» **Texto para revisar**
──────────────────────────────

Sr. Director:
Se ha repetido mucho en las últimas semanas el adjetivo nuevo. Pero las últimas manifestaciones colectivas denotan más bien una gran vejez de espíritu, como si el virus hubiera empequeñecido las neuronas de amplias capas de las sociedades occidentales. A veces, un poema o la viñeta de un humorista aciertan a reflejar un fenómeno complejo.
El gran movimiento iconoclasta se extendió en la edad media, sobre todo en oriente. He de confesar que nunca lo entendí. Quizá tuvo su origen en fenómenos de protesta viscerales como los que observamos estos días. Casi nadie podía esperarlos, ni siquiera los propios protagonistas de la violencia, aunque la paulatina transformación de lo políticamente correcto en políticamente impuesto, presagiaba males mayores, como sucedió en tantas universidades de Estados Unidos, antes de la reacción surgida en Chicago.
Hasta ahora, tras la caída del Muro de Berlín, ese tipo de violencia se asociaba a las regiones de Oriente. Marcó un hito la voladura, ordenada en 2001 por el régimen islamista talibán, de las estatuas de Buda en Bāmiyān (Afganistán). En un momento liberador del autoritarismo, sí pudo tener sentido echar abajo la estatua de un dictador, como la de Sadam Husein en 2003: se comprende la euforia popular ante un símbolo de la liberación, posible también con la ayuda del ejército americano.

──────────────────────────────

» **Datos para analizar**
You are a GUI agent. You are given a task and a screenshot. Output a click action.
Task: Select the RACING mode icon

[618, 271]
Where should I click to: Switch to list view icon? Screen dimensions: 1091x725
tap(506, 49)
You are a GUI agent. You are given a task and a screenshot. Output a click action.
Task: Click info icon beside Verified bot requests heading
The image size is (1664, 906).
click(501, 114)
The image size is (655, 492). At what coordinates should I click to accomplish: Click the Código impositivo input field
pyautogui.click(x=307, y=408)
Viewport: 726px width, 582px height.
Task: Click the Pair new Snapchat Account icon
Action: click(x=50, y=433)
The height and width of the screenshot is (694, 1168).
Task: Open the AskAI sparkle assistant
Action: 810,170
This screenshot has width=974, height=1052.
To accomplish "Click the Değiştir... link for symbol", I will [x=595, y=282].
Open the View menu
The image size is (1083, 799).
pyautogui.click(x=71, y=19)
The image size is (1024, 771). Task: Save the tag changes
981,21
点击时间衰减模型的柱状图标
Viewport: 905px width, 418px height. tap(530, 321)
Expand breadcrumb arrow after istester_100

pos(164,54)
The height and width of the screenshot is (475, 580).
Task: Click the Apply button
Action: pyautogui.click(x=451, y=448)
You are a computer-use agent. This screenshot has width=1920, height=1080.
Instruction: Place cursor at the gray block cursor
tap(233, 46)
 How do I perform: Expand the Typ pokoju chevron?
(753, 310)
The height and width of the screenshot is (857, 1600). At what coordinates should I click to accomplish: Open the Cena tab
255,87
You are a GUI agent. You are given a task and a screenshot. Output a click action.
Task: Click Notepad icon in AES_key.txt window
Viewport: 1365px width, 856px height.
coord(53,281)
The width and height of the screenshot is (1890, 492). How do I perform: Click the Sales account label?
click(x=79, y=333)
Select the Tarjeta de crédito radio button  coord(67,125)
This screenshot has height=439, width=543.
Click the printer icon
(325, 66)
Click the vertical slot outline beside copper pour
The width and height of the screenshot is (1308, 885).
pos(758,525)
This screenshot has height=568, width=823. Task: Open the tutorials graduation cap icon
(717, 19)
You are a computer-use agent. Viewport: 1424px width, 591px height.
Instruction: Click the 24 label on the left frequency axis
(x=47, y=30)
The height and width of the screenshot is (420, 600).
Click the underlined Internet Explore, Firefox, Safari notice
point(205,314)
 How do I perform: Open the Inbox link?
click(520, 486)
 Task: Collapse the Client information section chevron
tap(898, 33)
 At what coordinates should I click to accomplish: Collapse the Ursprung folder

──────────────────────────────

» **Preguntas por responder**
a) Responde a estas preguntas sobre la carta:
(i) ¿Qué adjetivo, según la carta, se ha repetido mucho en las últimas semanas?
(ii) ¿En qué época y dónde, sobre todo, se extendió el gran movimiento iconoclasta?
(iii) ¿Qué régimen ordenó en 2001 la voladura de las estatuas de Buda en Bāmiyān?
b) ¿Qué países y ciudades nombra la carta?

» **Respuestas**
a)
(i) Nuevo.
(ii) En la edad media, sobre todo en oriente.
(iii) El régimen islamista talibán.

b) Estados Unidos, Chicago, Berlín, Bāmiyān y Afganistán.